İstanbul Büyükşehir Belediye Başkanı Ekrem İmamoğlu’nun bir soru üzerine söylediği “31 Mart’ta seçimi iptal edenler ahmaktır” sözü üzerinden saçma bir suçlama yapıldı. Ceza Davasında yerel mahkeme 2 yıl 7 ay hapis cezası ve siyasi haklardan yasaklanması kararı verdi.
Bir hukukçu olarak çok açık söylüyorum, akıl alır gibi değil.
Neden “bu karar hukukidir” diyen hiçbir ciddi hukukçu yok?
Neden herkes “bu dava ve karar siyasidir” inancında?

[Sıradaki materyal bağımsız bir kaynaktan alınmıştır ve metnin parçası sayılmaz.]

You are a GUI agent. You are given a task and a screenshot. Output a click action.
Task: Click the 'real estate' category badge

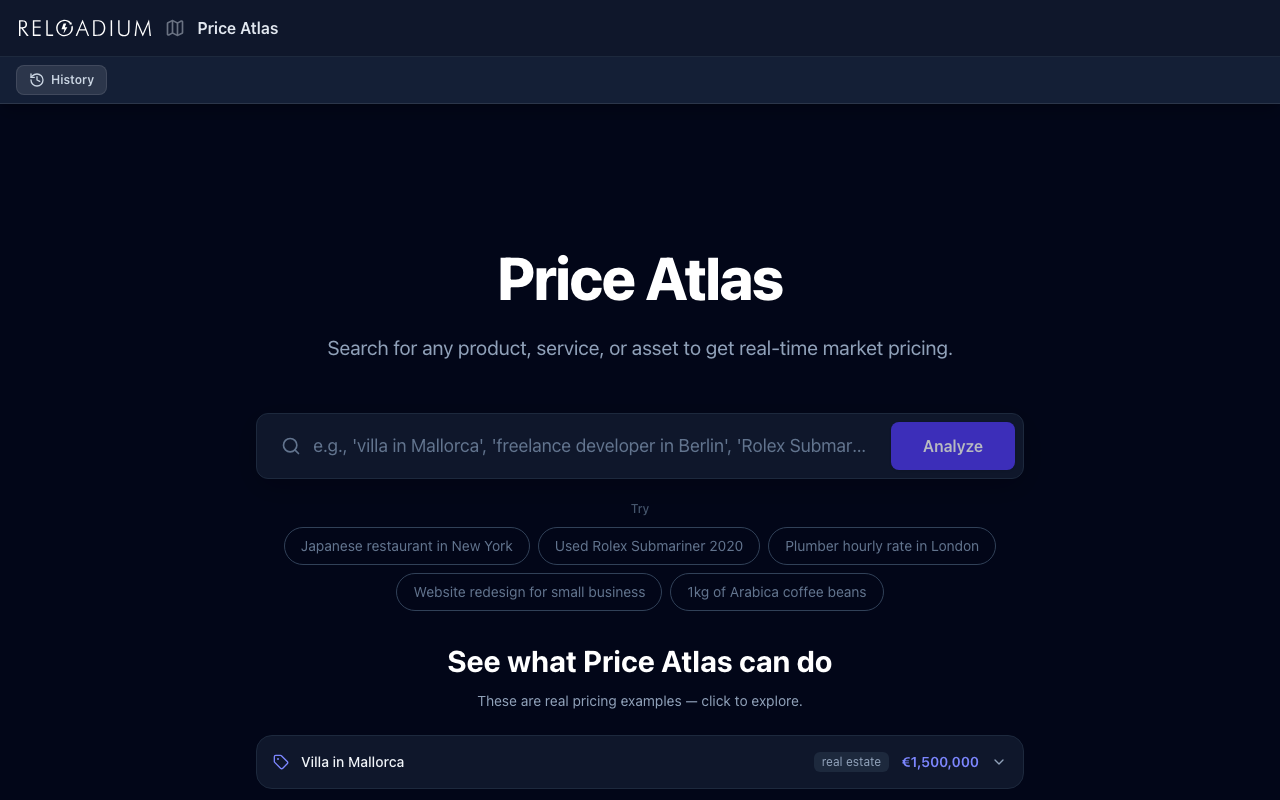[851, 761]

Başta R. Tayyip Erdoğan olmak üzere siyasi parti liderleri, siyasi parti temsilcileri, başta Süleyman Soylu olmak üzere siyasi bir makamda olmamasına rağmen çok sayıda kamu görevlisinin söylediği hakaret ve iftira nitelikli sözlerini sıralamaya kalsak kalın bir kitap olur.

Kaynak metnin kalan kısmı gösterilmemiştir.